Pain and setbacks like plantar fasciitis can slow down your exercise goals, but a dedicated recovery plan can get you back on track quickly.
If you’re accustomed to setting new year’s resolutions, you know that there are several things that can get in the way of achieving those goals—including pain or setbacks when exercising such as sprains, strains, or even more specific injuries or sharp pain like plantar fasciitis.
Exercise-related goals are often among the most common New Year’s resolutions. Finding the motivation to get a workout routine started is one thing, but keeping yourself healthy and pain-free to continue to find success in those workouts is another. However, avoiding injury is often easier said than done. Unfortunately, injuries of some kind are inevitable. Once an injury happens, do what you can to get back on track with your goals as quickly—but safely—as you can. Don’t let pain or immobility as a result of an injury hold you back for long!

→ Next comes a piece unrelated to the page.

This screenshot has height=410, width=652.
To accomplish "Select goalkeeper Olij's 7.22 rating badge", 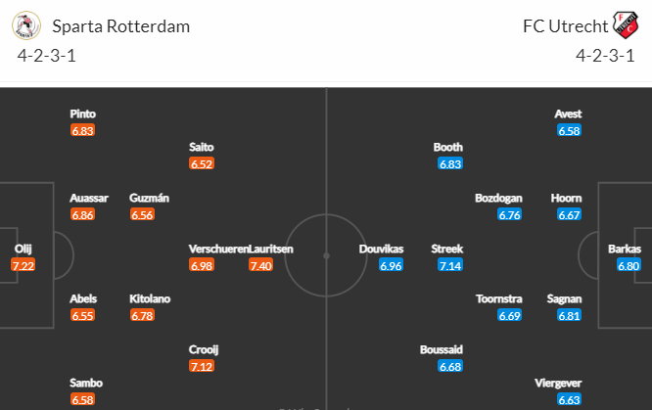I will pyautogui.click(x=23, y=265).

If pain lingers and becomes chronic, it’s recommended to see a doctor about the injury. However, several types of exercise-related pain can be treated by the individual. For instance, a common cause of heel pain is plantar fasciitis. While it can be caused by standing on your feet a majority of the day, like when working in construction, plantar fasciitis can also result from workouts, especially if you’re wearing unsupportive shoes or if you have an unusual foot strike on the ground. Certain types of exercise also give way more to plantar fasciitis, such as running or dancing, as can the way your feet are built or the way you walk, according to Mayo Clinic1.
A key indicator that you’re experiencing plantar fasciitis is how the pain occurs. If it’s first thing when you wake up and start walking or upon standing after a long period of inactivity, plantar fasciitis could be the culprit. Typically, your foot will hurt for a few steps before the pain backs down. But don’t think that because the pain went away, so did the problem. It can flare up again on and off when you go between sitting and standing. The pain is a result of microtears in the tissue of your feet which cause inflammation.

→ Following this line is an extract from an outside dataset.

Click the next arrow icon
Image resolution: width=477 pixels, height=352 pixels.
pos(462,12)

A common process often recommended for injury is easily remembered by the acronym R.I.C.E.—rest, ice, compress, elevate. Whether it’s foot pain through plantar fasciitis, elbow pain through tennis elbow, or any other minor exercise injury, this can be a good starting point for healing.
- Rest: Since walking can cause plantar fasciitis pain in the first place, this is an important first step. Allowing the injury to rest gives the body time to help itself heal.
- Ice: Plantar fasciitis is caused by microtears in the tissue that get inflamed. Inflammation decreases through icing. Since it’s hard to rest your feet for long period of time—aside from sleeping overnight—icing in lengths of 15-20 minutes at a time for a few days helps reduce the inflammation.
- Compress: Compression can help reduce swelling as well as providing support when it’s necessary to use the injured area—in this case, when you need to walk.
- Elevate: Keeping the foot up higher than heart level can help minimize swelling in the area. Rest your foot on pillows for comfort.
While rest, ice, and elevation are important to prevent the injury from getting worse and to help it heal, compression is used while you’re getting back to action. Extensive exercise that places a lot of undue pressure on the foot is not recommended when healing from plantar fasciitis, but the compression will help get you back up and moving. However, don’t let the pain get you down for long. While painful to experience, plantar fasciitis doesn’t necessarily require surgery or other in-depth treatment. Plantar fasciitis treatment, in addition to adhering to the R.I.C.E. method above, can include stretching as well as modifying activities that cause pain.
- Modifying exercise activity can help you keep up with your workout goals by allowing you to continue to get workouts in.
- If you were running before plantar fasciitis pain, turn to lower impact works such as swimming or stationary cycling in the interim. These types of workouts put much less stress on your feet and give the plantar fascia the time it needs to heal properly.2
- Stretch your muscles! Plantar fasciitis can start with calf muscle tension, so make sure to do plenty of stretching of your feet, Achilles tendons, and calves before and during workouts.
- Use a compression wrap or support strap when you have pain but need to walk. It will help reduce swelling and enhance blood flow while providing some relief.
Compression wraps help with shock absorption when you walk. Since a plantar fasciitis injury takes longer to heal because you still need to use your feet to walk, wearing a compression wrap can help by reducing shock during a foot strike. It also helps maintain alignment of the bones.
Pain or injuries that start out small can blossom into bigger problems, and pain that lasts for more than three months—even despite treatments—is considered chronic. Plantar fasciitis can temporarily slow down your exercise goals because it makes the simple movement of walking painful. Exacerbated by the fact that you’re not often able to stay off your feet for long periods of time—outside of sleeping at night—it can feel like a difficult pain to work through. While we always recommend talking to your doctor about any serious injury, these are some small steps you can take to accelerate your healing and get you back to your New Year’s resolution in no time.